Exercises to complete
[A] In the passage about flashes of insight, rewrite the part that opens with the words containing "We all have" and closes with "the bad timing?", replacing "shower" with "bath".
[B] Extend the passage about flashes of insight, picking up after its final sentence.

Text passage
+---+

We all have flashes of insight at unusual times--not the times that we're thinking about a problem--but times when we're somewhat relaxed. For me it's when I'm waking up or going to bed, in the shower, on the longish walk between my car and my office or, most typically, when I'm out for a run. These are not times when a pencil or computer is handy, and I'm always nervous I'll forget them. Why the bad timing?
According to the neuroscientists interviewed in the article, there are different brain pathways for cranking through a routine problem and for finding solutions to non-routine problems. The latter requires the brain to explore all kinds of cognitive resources, and the flash of certainty we get with an insight is due to the unconscious cognitive work that we've already done, not just generating an idea but checking its fit, as well. (And this raises questions about how much of our "selves" we are actually aware of!) The process of insight requires that the brain relax and that the conscious mind pay attention to the weaker and more distributed signals it gets from unexpected quarters. This happens when the soft voice of what we might call the insight module is not drowned out by the insistent and confident voice of the grinding module. Naps help.

+---+

Saved entries
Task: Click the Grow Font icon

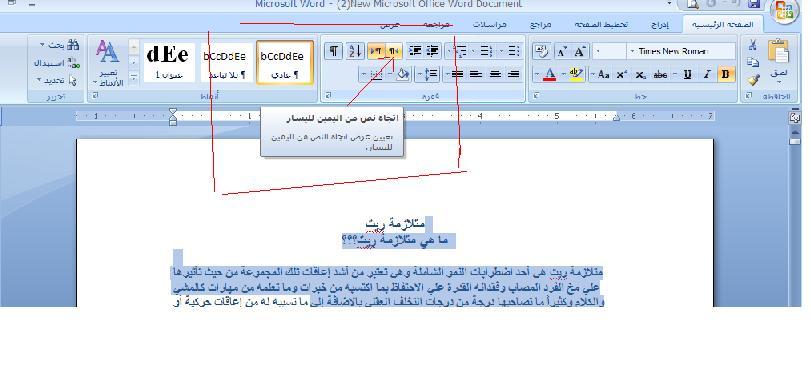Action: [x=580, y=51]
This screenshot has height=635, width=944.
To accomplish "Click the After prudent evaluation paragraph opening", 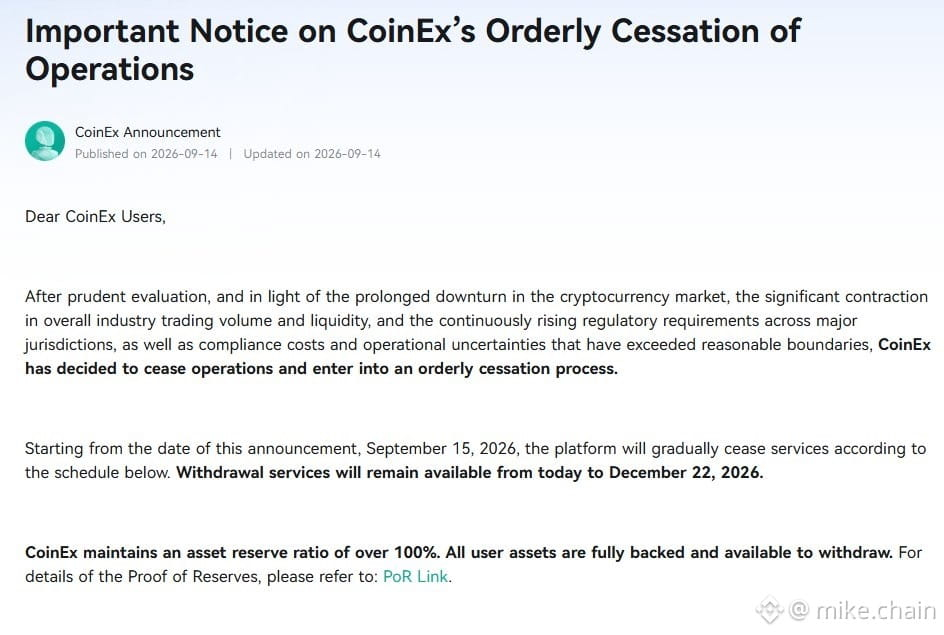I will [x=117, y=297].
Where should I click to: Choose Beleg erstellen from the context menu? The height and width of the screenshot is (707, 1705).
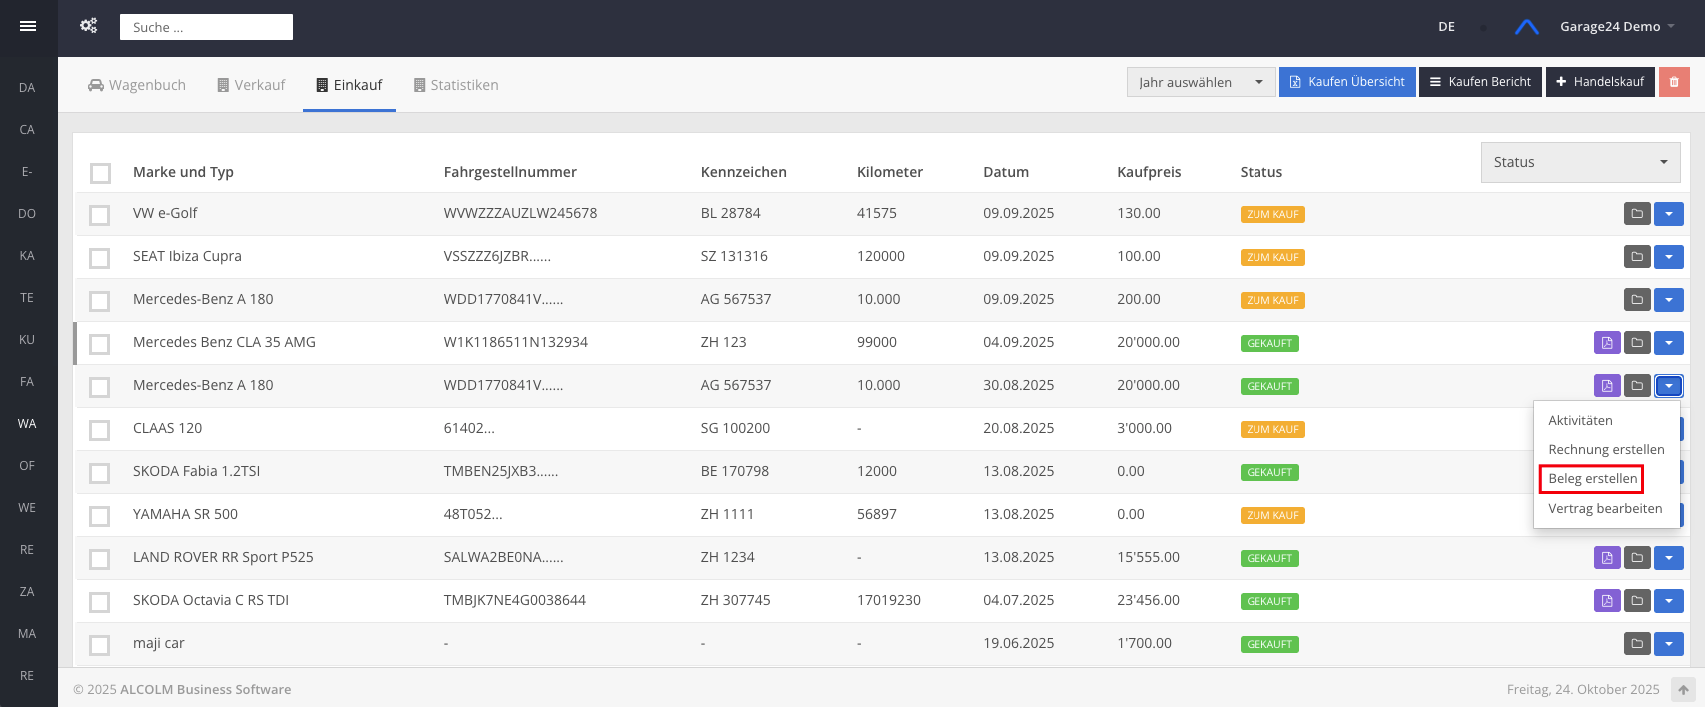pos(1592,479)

+---+

Results
[A]
We all have flashes of insight at unusual times--not the times that we're thinking about a problem--but times when we're somewhat relaxed. For me it's when I'm waking up or going to bed, in the bath, on the longish walk between my car and my office or, most typically, when I'm out for a run. These are not times when a pencil or computer is handy, and I'm always nervous I'll forget them. Why the bad timing?

[B]
Knowing how the insight process works and which kinds of problems need insight rather than grinding should help us to work more productively. All creative work feeds off of some insight. I do think that in philosophy, there are some routines or scripts that are used to generate ideas, such as the many iterations on "A Kantian Analysis of..." the latest social problem in the headlines. The most interesting ideas, though, have more unique forms. Interdisciplinary work also requires bringing ideas that have not yet met each other into contact, and that resonates with the insight process.
Most of my work is of the grinding along nature. I have systems and reminders set up so that my lecture planning gets done on time. Also, the research writing that I'm doing right now is on some scientific research that is already completed, so that when I have the time to work on it, the process involves just describing what I did and what the results are. All the truly creative work came in the doing.
Blogging often feels creative to me, and sometimes driven by insight. Surfing others' blogs, perhaps because there is an element of the unexpected in what I will find, helps to turn on my own insight machine. In blogging (and for some, perhaps in writing their facebook updates), I pay attention not to something that I'm reading, but to my reactions about what I'm reading. I read something and then, an hour or day or week later, notice that I'm still thinking about it and that I have something to say. Knowing that there will be an audience is the motivation for thinking it through.
A piece on digital identity and security in the New York Times points out that many of us go through this process:
It is easy to become unsettled by privacy-eroding aspects of awareness tools. But there is another — quite different — result of all this incessant updating: a culture of people who know much more about themselves.It occurs to me that this is a valuable and underappreciated effect of Web 2.0: it increases self-knowledge and reflection.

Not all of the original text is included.